Uma figura irreverente e icônica do futebol gaúcho, o ex-jogador de futebol Sandro Sotilli esteve na beira da praia de Capão da Canoa para participar de uma ativação da CMPC, quando mais de 500 pessoas participaram do chute a gol. A presença de Sotilli não foi por acaso, já que o evento fez alusão ao patrocínio da CMPC no Campeonato Gaúcho de 2026, integrando a campanha “É da Nossa Natureza Jogar Junto”.
Sotilli deu dicas sobre como fazer gols, algo que ele entende, pois só na primeira divisão do Gauchão, ele marcou 111 gols, o que o tornou o maior artilheiro da história do estadual. O primeiro clube que o atacante vestiu a camiseta foi o São Paulo, de Rondinha, cidade onde nasceu. Na época, ele tinha nove anos. No início da carreira profissional, trabalhou com até então desconhecido treinador Tite.

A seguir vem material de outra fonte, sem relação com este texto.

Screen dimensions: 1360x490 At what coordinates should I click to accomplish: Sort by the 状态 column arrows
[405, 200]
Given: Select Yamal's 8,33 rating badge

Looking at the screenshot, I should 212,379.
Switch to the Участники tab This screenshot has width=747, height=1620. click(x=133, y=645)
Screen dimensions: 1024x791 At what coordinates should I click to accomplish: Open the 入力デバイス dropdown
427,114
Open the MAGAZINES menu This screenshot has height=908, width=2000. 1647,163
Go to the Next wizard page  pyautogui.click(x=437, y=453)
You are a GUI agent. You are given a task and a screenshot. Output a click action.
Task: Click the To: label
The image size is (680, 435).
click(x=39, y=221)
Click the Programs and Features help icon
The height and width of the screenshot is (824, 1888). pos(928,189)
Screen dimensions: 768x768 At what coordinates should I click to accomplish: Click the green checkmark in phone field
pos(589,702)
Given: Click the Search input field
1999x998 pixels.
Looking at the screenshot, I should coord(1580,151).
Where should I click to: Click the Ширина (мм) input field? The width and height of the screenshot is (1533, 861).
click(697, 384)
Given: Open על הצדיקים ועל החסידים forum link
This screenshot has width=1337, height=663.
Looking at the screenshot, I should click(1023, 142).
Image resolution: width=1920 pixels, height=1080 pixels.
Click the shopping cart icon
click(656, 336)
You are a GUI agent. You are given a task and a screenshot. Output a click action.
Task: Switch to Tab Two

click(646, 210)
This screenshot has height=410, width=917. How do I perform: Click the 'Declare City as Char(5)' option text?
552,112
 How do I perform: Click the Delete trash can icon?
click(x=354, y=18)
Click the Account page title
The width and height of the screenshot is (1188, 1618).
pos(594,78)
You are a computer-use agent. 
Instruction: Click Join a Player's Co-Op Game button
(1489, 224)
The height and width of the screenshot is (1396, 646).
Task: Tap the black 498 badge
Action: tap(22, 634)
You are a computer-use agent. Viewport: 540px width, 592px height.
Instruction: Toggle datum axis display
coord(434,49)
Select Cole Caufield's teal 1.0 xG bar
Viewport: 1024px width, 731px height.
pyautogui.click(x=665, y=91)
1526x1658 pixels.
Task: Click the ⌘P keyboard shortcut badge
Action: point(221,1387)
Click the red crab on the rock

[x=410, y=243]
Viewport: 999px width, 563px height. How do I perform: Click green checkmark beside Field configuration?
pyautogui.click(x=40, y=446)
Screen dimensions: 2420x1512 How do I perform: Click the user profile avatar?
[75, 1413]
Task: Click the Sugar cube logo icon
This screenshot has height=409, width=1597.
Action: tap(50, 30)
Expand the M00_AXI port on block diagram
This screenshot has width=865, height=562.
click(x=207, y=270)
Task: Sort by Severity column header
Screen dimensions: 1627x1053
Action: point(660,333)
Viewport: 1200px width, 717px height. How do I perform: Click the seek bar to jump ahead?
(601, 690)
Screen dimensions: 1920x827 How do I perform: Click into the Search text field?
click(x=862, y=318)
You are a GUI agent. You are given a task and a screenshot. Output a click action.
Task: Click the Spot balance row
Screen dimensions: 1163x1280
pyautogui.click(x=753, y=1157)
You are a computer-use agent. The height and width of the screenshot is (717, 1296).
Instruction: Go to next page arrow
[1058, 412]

No encontro com o Correio do Povo, Sotilli falou para o Direto ao Ponto sobre sua relação com o litoral e sobre sua carreira. Começou a carreira no Ypiranga, de Erechim, em 1992, quando tinha 19 anos, onde permaneceu até 1997, quando seguiu para o Internacional. Em 1998, foi negociado com o Juventude, onde teve a primeira grande conquista da sua carreira, que foi o título do Campeonato Gaúcho de 1998. Foi artilheiro do Gauchão em 2002, quando jogava pelo 15 de Novembro, de Campo Bom, com 21 gols.
Em 2004, após ser artilheiro do Gauchão, defendendo o Glória, quando balançou as redes 27 vezes, o Internacional voltou a contratá-lo e o negociou com o exterior. No futebol mexicano, atuou por Necaxa, Jaguares, Dorados e León. Em 2009, pelo São José, alcançou sua melhor média de gols na carreira: 13 em 14 partidas. Ele atuou por várias equipes gaúchas. E, depois de mais de 20 anos de carreira pelos gramados, anunciou a aposentadoria em novembro de 2014, após sua sexta passagem pelo Pelotas.